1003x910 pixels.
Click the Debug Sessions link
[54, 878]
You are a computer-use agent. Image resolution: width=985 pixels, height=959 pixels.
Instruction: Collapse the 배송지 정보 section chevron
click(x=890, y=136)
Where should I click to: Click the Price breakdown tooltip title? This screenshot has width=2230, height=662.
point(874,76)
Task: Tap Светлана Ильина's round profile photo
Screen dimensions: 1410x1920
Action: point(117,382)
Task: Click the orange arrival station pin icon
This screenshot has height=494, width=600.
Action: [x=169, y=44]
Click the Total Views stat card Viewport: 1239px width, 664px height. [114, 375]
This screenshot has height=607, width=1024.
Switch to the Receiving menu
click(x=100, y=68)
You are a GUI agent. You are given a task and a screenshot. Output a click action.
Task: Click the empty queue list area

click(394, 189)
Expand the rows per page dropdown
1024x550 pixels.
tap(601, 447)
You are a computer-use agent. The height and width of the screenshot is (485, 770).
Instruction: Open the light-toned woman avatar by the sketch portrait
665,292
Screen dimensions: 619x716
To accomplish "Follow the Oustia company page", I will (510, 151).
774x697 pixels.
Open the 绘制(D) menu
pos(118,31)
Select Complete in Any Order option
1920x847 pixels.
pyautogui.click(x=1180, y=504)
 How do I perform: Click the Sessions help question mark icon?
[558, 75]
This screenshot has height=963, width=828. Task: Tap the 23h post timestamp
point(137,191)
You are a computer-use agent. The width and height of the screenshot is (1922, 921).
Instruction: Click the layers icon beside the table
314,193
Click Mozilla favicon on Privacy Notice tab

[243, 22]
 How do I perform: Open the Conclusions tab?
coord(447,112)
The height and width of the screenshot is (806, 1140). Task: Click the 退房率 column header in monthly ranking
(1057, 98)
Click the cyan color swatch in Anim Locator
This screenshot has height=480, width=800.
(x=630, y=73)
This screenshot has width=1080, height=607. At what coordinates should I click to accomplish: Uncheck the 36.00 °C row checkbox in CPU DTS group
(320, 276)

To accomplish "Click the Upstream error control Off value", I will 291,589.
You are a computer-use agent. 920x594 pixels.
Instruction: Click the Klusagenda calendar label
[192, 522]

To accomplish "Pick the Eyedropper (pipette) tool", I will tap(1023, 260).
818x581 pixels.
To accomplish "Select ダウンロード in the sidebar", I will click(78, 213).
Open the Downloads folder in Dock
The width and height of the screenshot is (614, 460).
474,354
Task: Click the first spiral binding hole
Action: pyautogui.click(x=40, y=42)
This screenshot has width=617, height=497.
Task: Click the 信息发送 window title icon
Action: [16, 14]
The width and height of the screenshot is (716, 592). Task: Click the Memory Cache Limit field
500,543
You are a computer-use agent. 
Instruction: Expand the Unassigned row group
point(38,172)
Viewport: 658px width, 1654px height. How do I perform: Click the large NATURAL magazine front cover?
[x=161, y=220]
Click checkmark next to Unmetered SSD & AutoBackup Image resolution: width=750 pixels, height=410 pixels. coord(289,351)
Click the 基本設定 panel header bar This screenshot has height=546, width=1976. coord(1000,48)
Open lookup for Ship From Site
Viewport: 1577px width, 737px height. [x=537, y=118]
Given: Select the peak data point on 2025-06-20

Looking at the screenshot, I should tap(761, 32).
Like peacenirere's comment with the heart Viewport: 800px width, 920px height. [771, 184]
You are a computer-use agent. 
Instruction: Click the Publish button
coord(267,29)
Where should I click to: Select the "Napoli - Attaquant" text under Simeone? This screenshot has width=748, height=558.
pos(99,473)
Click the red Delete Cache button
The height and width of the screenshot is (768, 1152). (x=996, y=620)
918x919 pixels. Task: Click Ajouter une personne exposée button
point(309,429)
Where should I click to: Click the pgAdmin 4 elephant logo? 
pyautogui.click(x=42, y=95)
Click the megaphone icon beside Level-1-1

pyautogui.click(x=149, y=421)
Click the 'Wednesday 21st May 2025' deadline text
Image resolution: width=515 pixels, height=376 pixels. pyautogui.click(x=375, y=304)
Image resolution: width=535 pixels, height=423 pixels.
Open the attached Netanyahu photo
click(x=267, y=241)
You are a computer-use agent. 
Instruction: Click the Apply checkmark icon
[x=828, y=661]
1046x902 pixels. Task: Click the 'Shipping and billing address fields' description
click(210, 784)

━━━━━━━━━━━━━━━━━━━━━━━━━━━━━━

_Exercise requirements:_ The full listing above should be reproduced exactly.

_Result:_
1003x910 pixels.
Click the Debug Sessions link
[54, 878]
You are a computer-use agent. Image resolution: width=985 pixels, height=959 pixels.
Instruction: Collapse the 배송지 정보 section chevron
click(x=890, y=136)
Where should I click to: Click the Price breakdown tooltip title? This screenshot has width=2230, height=662.
point(874,76)
Task: Tap Светлана Ильина's round profile photo
Screen dimensions: 1410x1920
Action: point(117,382)
Task: Click the orange arrival station pin icon
This screenshot has height=494, width=600.
Action: [x=169, y=44]
Click the Total Views stat card Viewport: 1239px width, 664px height. [114, 375]
This screenshot has height=607, width=1024.
Switch to the Receiving menu
click(x=100, y=68)
You are a GUI agent. You are given a task and a screenshot. Output a click action.
Task: Click the empty queue list area

click(394, 189)
Expand the rows per page dropdown
1024x550 pixels.
tap(601, 447)
You are a computer-use agent. The height and width of the screenshot is (485, 770).
Instruction: Open the light-toned woman avatar by the sketch portrait
665,292
Screen dimensions: 619x716
To accomplish "Follow the Oustia company page", I will (510, 151).
774x697 pixels.
Open the 绘制(D) menu
pos(118,31)
Select Complete in Any Order option
1920x847 pixels.
pyautogui.click(x=1180, y=504)
 How do I perform: Click the Sessions help question mark icon?
[558, 75]
This screenshot has height=963, width=828. Task: Tap the 23h post timestamp
point(137,191)
You are a computer-use agent. The width and height of the screenshot is (1922, 921).
Instruction: Click the layers icon beside the table
314,193
Click Mozilla favicon on Privacy Notice tab

[243, 22]
 How do I perform: Open the Conclusions tab?
coord(447,112)
The height and width of the screenshot is (806, 1140). Task: Click the 退房率 column header in monthly ranking
(1057, 98)
Click the cyan color swatch in Anim Locator
This screenshot has height=480, width=800.
(x=630, y=73)
This screenshot has width=1080, height=607. At what coordinates should I click to accomplish: Uncheck the 36.00 °C row checkbox in CPU DTS group
(320, 276)

To accomplish "Click the Upstream error control Off value", I will 291,589.
You are a computer-use agent. 920x594 pixels.
Instruction: Click the Klusagenda calendar label
[192, 522]

To accomplish "Pick the Eyedropper (pipette) tool", I will tap(1023, 260).
818x581 pixels.
To accomplish "Select ダウンロード in the sidebar", I will click(78, 213).
Open the Downloads folder in Dock
The width and height of the screenshot is (614, 460).
474,354
Task: Click the first spiral binding hole
Action: pyautogui.click(x=40, y=42)
This screenshot has width=617, height=497.
Task: Click the 信息发送 window title icon
Action: [16, 14]
The width and height of the screenshot is (716, 592). Task: Click the Memory Cache Limit field
500,543
You are a computer-use agent. 
Instruction: Expand the Unassigned row group
point(38,172)
Viewport: 658px width, 1654px height. How do I perform: Click the large NATURAL magazine front cover?
[x=161, y=220]
Click checkmark next to Unmetered SSD & AutoBackup Image resolution: width=750 pixels, height=410 pixels. coord(289,351)
Click the 基本設定 panel header bar This screenshot has height=546, width=1976. coord(1000,48)
Open lookup for Ship From Site
Viewport: 1577px width, 737px height. [x=537, y=118]
Given: Select the peak data point on 2025-06-20

Looking at the screenshot, I should tap(761, 32).
Like peacenirere's comment with the heart Viewport: 800px width, 920px height. [771, 184]
You are a computer-use agent. 
Instruction: Click the Publish button
coord(267,29)
Where should I click to: Select the "Napoli - Attaquant" text under Simeone? This screenshot has width=748, height=558.
pos(99,473)
Click the red Delete Cache button
The height and width of the screenshot is (768, 1152). (x=996, y=620)
918x919 pixels. Task: Click Ajouter une personne exposée button
point(309,429)
Where should I click to: Click the pgAdmin 4 elephant logo? 
pyautogui.click(x=42, y=95)
Click the megaphone icon beside Level-1-1

pyautogui.click(x=149, y=421)
Click the 'Wednesday 21st May 2025' deadline text
Image resolution: width=515 pixels, height=376 pixels. pyautogui.click(x=375, y=304)
Image resolution: width=535 pixels, height=423 pixels.
Open the attached Netanyahu photo
click(x=267, y=241)
You are a computer-use agent. 
Instruction: Click the Apply checkmark icon
[x=828, y=661]
1046x902 pixels. Task: Click the 'Shipping and billing address fields' description
click(210, 784)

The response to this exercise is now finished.